As the debates of whether he would run or not continues to gather momentum, the President has remain mute, claiming that he would make his position known at the right time. But his recent comments during a chat with Nigerian diplomats working in the United Nations Economic Commission for Africa, UNECA, and the African Union, AU, in Addis-Ababa, has created more suspense.

During the chat on Tuesday, his comments portray a man speaking from both sides of the mouth. President Jonathan spoke on his second term manifesto, yet, he stylishly said he would not run.

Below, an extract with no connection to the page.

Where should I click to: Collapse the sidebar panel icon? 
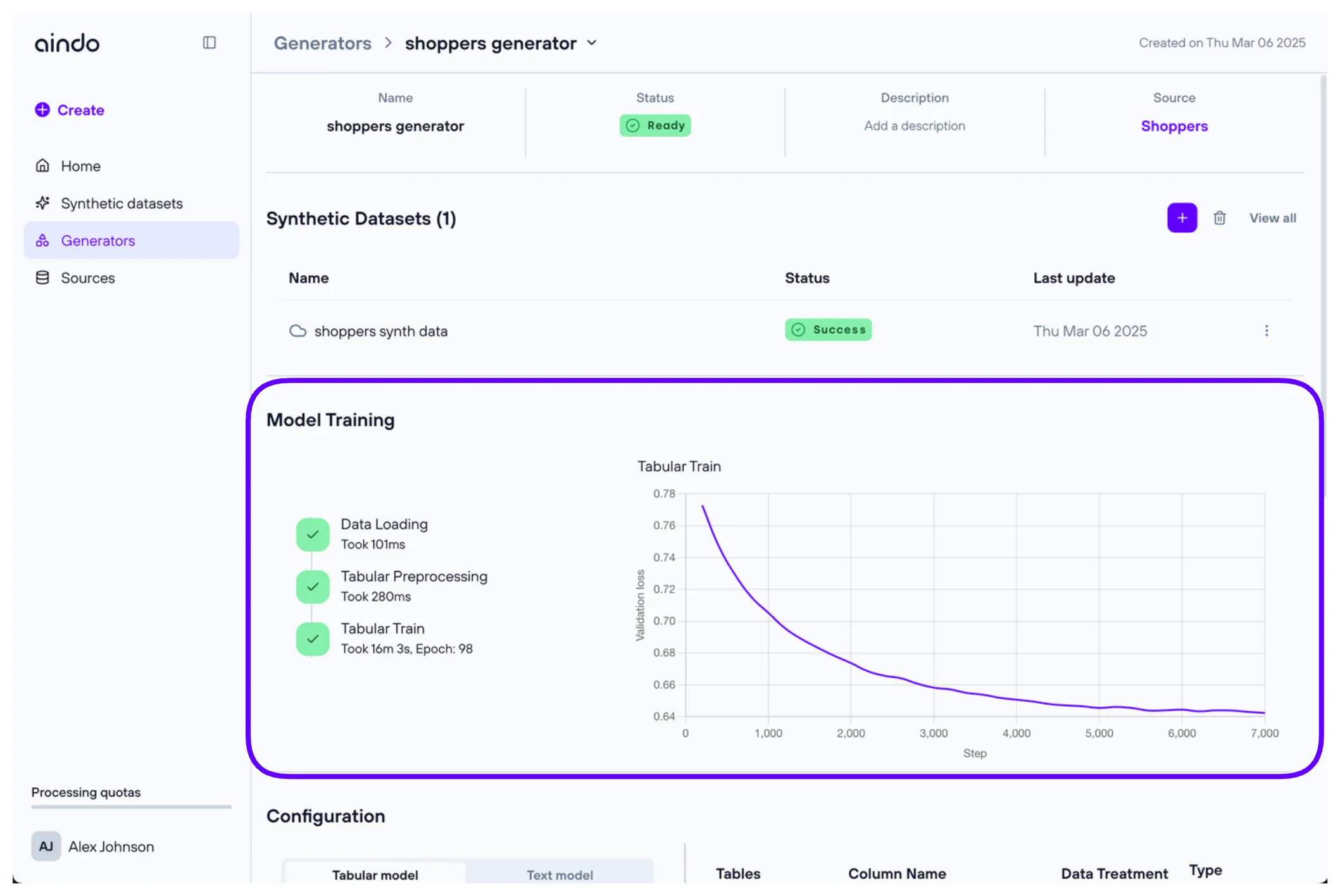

Hear him: “I promise that if voted in for the next four years, I would ensure significant improvement in key sectors of the economy — security, power, education, road, health among others. Without security, there is no government. So it is not debatable, it is something we have to address and we are working towards that with vigour.

But if I’m voted into power within the next four years, the issue of power will become a thing of the past. Four years is enough for anyone in power to make significant improvement and if I can’t improve on power within this period, it then means I cannot do anything even if I am there for the next four years.

“I would have loved that the Nigerians in Diaspora vote this year but to be frank with you, that is going to be difficult now. Presently, the law does not allow the voting outside Nigeria and so this year Nigerians in Diaspora will not vote but I will work towards it by 2015 even though I will not be running for election.”


Could this be a political trick or a real piece of Mr. President’s mind? Keep a date here.